Yes - the pointer-generator model produces mostly extractive summaries. This is discussed in section 7.2 of the paper. It is the main area for future work!

Sharathnasa · 2018-01-13T17:02:10Z

@anubhavmax Hi, How did you manage to run on your own data? could you please shed some light.

Thanks,
Sharath

alkanen · 2018-01-13T17:21:31Z

@Sharathnasa, you need to run the text through the Stanford tokenizer Java program first in order to create a token list file to feed to the network.

Basically, in Linux, you run
cat normal_text.txt | java edu.stanford.nlp.process.PTBTokenizer -preserveLines

And it will print a tokenized version of the text, which you need to save to a new file. That file is then fed into the pointer generator network with the "--data_path=" argument and "--mode=decode".
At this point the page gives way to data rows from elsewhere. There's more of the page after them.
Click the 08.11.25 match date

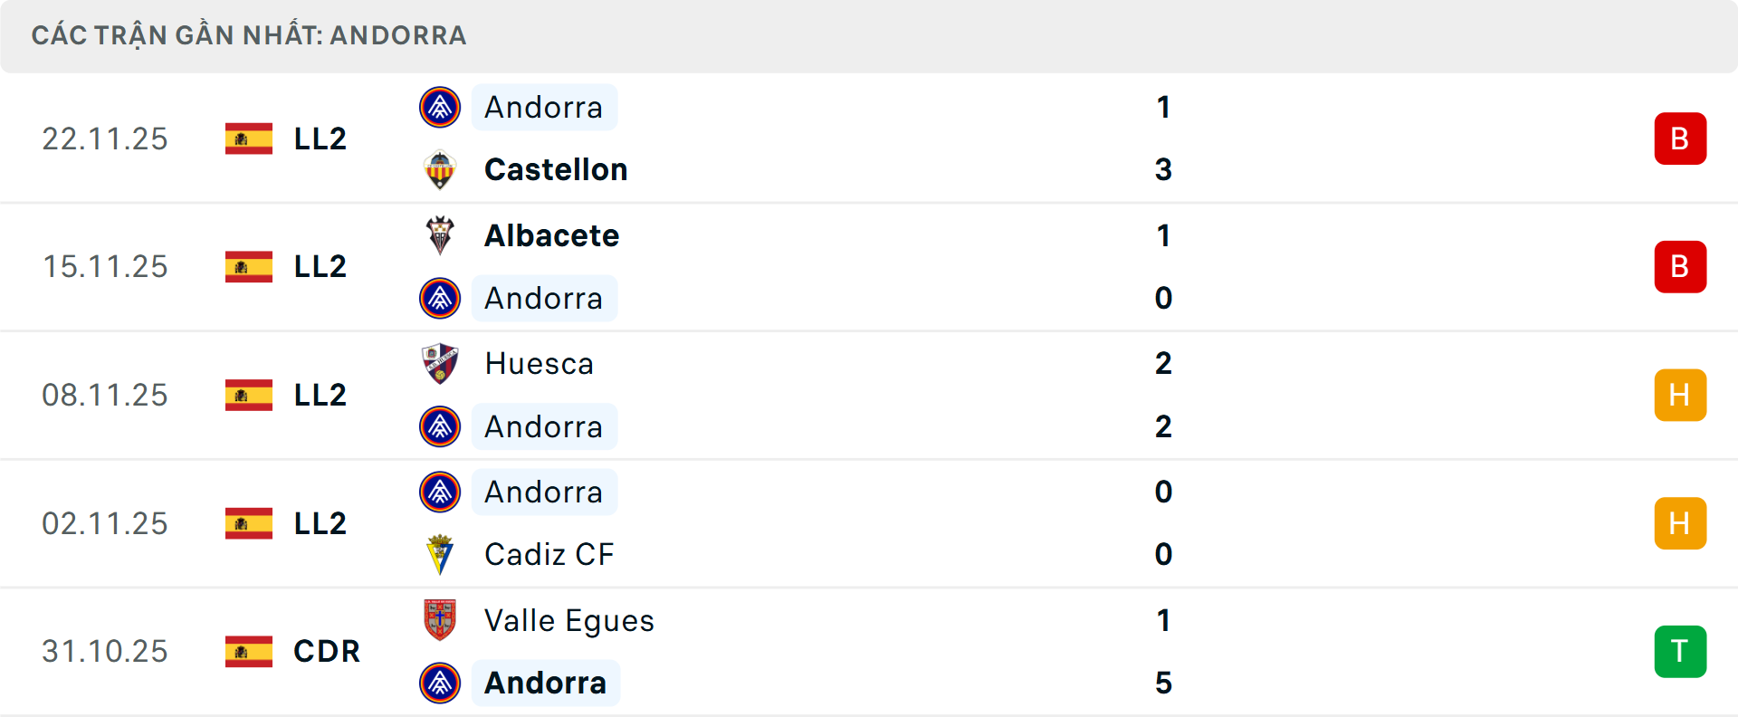[x=105, y=396]
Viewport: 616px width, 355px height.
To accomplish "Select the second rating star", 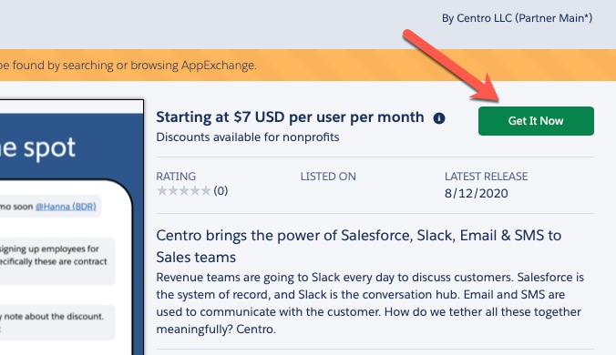I will 173,190.
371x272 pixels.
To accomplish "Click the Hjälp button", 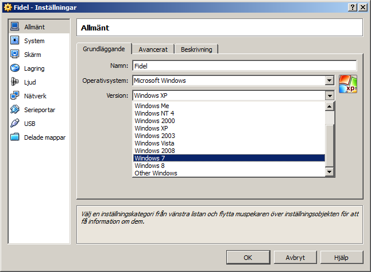I will [x=342, y=257].
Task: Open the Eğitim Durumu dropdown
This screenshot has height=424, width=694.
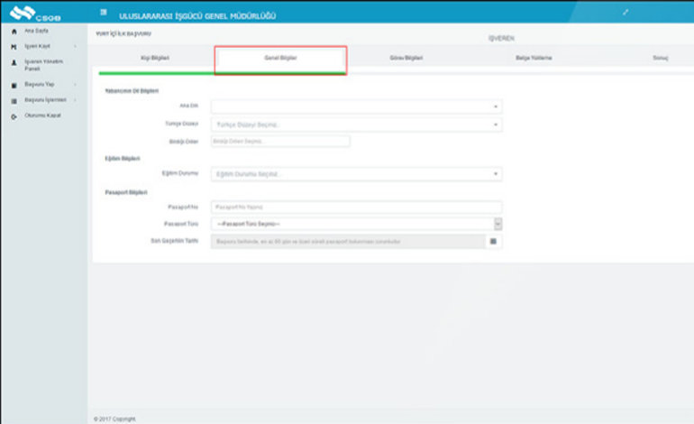Action: (356, 173)
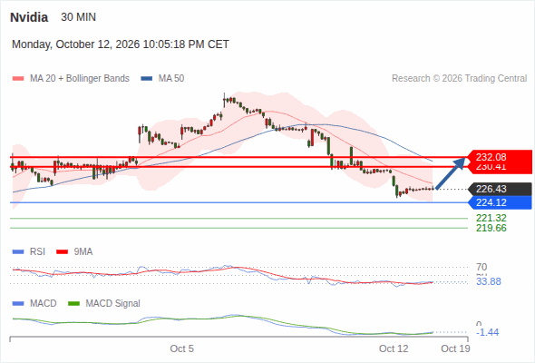The width and height of the screenshot is (535, 363).
Task: Click the 30 MIN timeframe label
Action: click(x=79, y=17)
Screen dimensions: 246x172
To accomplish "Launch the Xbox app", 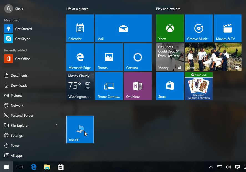I will point(170,28).
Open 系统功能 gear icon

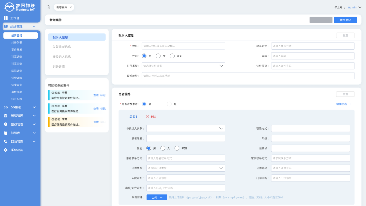click(6, 150)
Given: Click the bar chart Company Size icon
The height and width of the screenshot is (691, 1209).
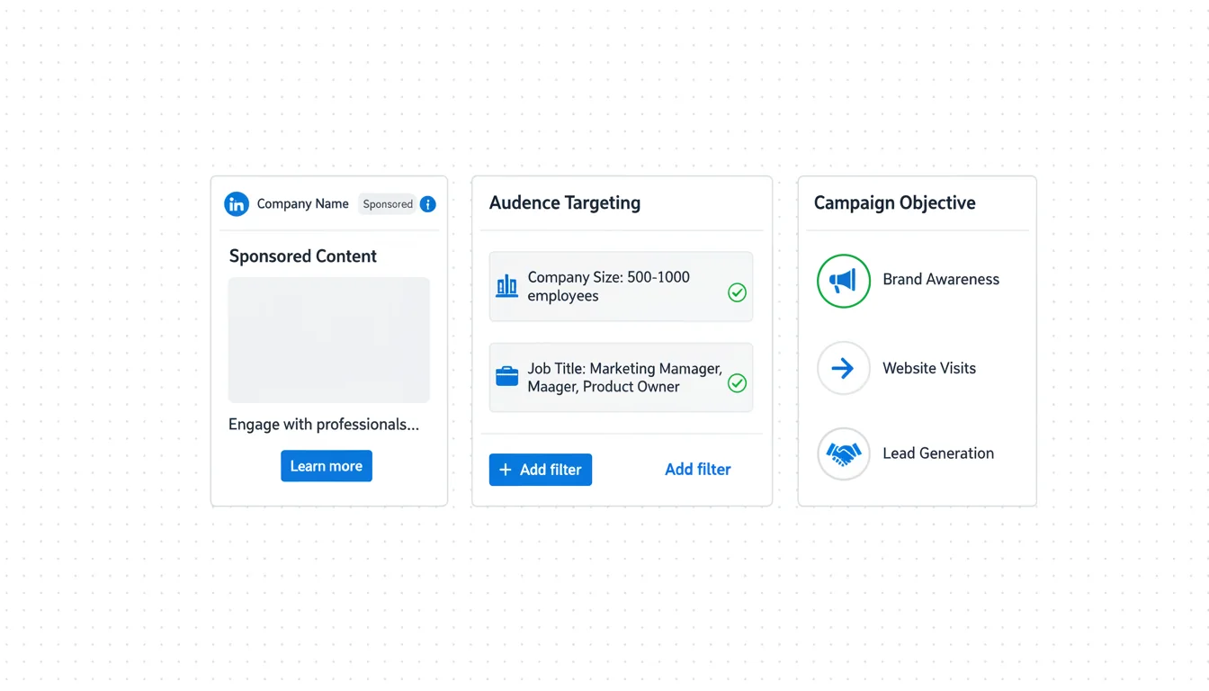Looking at the screenshot, I should [506, 286].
Sharathnasa · 2018-01-14T07:40:10Z

@alkanen Thanks a lot man!. I will give a try. Text in the sense if i only pass the entire article without a abstract, it will work fine right?

or

Should i need to Process into .bin and vocab files as explained in cnn-daily repo? and one more thing, how is that url and stories 1-1 mapping is done, if i need to do so how to proceed?

alkanen · 2018-01-14T10:18:23Z

@Sharathnasa text as in the entire article without an abstract, yes. That will create a bin file with a single article in it. Use the vocab file you already have from the CNN training set, it doesn't make much sense creating a new one based on a single article, and unless I misremember it will also break everything because the network will have trained on a particular vocab and that one needs to be used.

I'm afraid I never looked into the URL/stories mapping since that wasn't relevant for the work I did, so I can't help you there.

Sharathnasa · 2018-01-14T11:51:16Z

@alkanen Thanks once again man. When i try to run as you mentioned, i'm getting an error as below

vi womendriver.text | java edu.stanford.nlp.process.PTBTokenizer -preserveLines
Vim: Warning: Output is not to a terminal
Untokenizable: (U+1B, decimal: 27)

Would you please pass on the script if you have?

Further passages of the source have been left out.